The strongest counterargument: SC conversions don't fundamentally change the oncology capacity crisis; they just redistribute it. Freed chair-hours are immediately absorbed by the growing patient population (2M+ diagnoses per year, rising). The 78,000-nurse deficit isn't primarily an infusion-time problem; it's a training pipeline, burnout, and compensation problem that reformulating three drugs doesn't address. Converting IV to SC may even reduce infusion center revenue in a system where chair-hour billing ($364-$660/hour, per CancerNetwork data) subsidizes other services. Some centers could face financial stress, not relief.

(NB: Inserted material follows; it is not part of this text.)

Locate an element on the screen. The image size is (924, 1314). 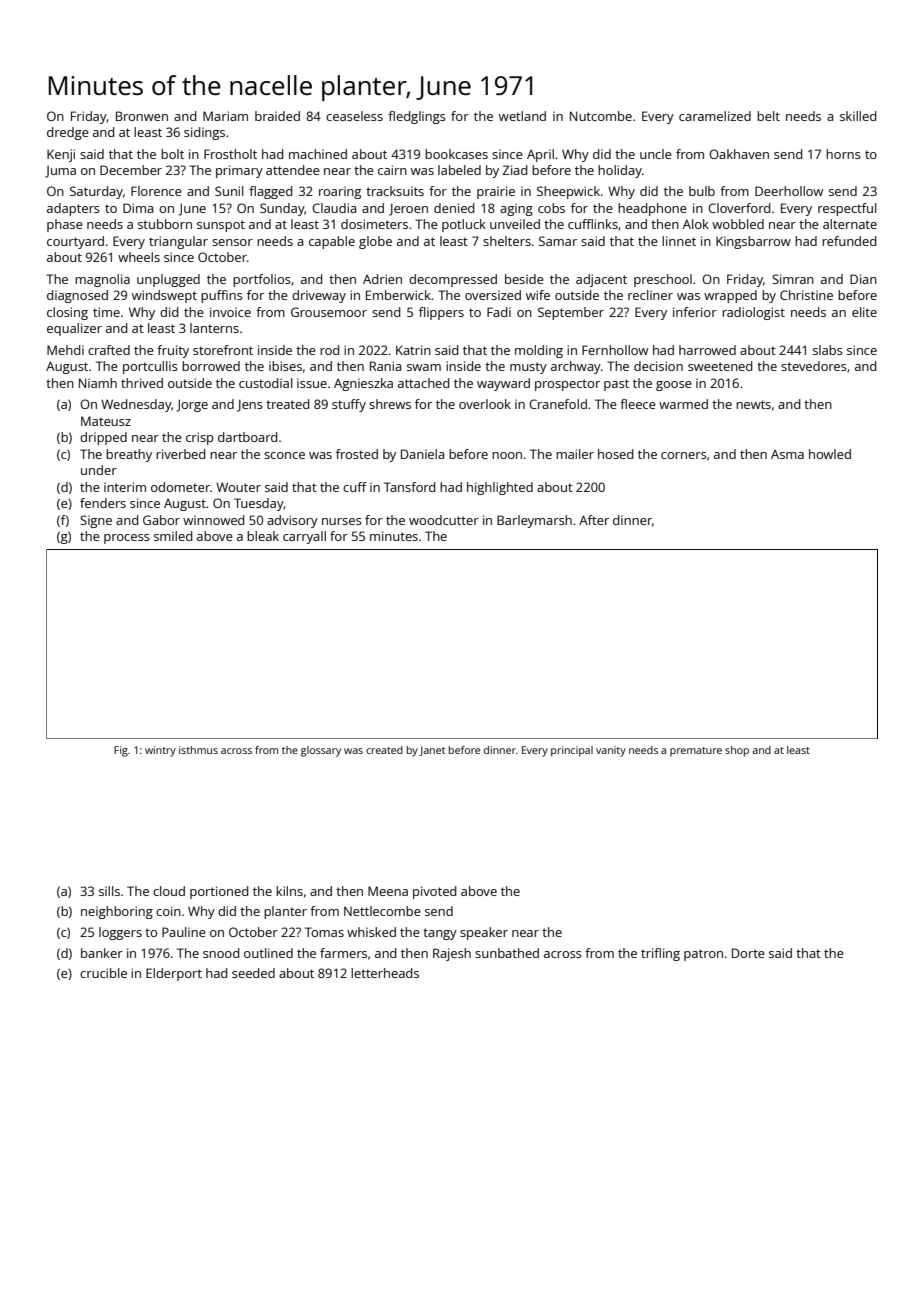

This is a real concern. Historically, healthcare efficiency gains are a story of demand expanding to fill every unit of freed capacity. But there is a meaningful difference between "more capacity in a system that can staff it" and "more capacity in a system that cannot." When 64% of centers can't hire enough nurses and 51% are overbooked, freed capacity doesn't get absorbed by marginal new patients; it gets absorbed by the backlog of patients already waiting. That is an improvement in care quality, even if it doesn't look like slack on a spreadsheet.

The Bottom Line

Two cancer drugs left the IV bag in the same week. One shrunk a three-hour infusion to a wearable patch. Its companion reduced a thirty-minute drip to a sixty-second shot. Together, they free 2.25 million chair-hours per year, the capacity equivalent of 43 infusion centers that nobody funded, approved, or built.

What to watch: Keytruda QLEX launches commercially in late September 2026. Track its uptake curve against Darzalex FASPRO's precedent (three years to majority conversion). If adoption is faster, which the 38-indication breadth suggests it could be, the chair-hour math accelerates. For investors, Halozyme's ENHANZE platform is the toll road of the IV-to-SC conversion wave, and its GSK deal for antibody-drug conjugates signals the next frontier. For patients and caregivers navigating treatment options: ask your oncologist about subcutaneous alternatives. If you're being infused with Keytruda or Sarclisa, a version exists that could give you back three hours of your day, or let you spend treatment day at home.

The US infusion system has a 78,000-nurse deficit it cannot train its way out of and a 2-million-patient-per-year demand curve it cannot build its way under. Drug delivery โ€” not hospital construction โ€” might be the fastest path to closing the gap.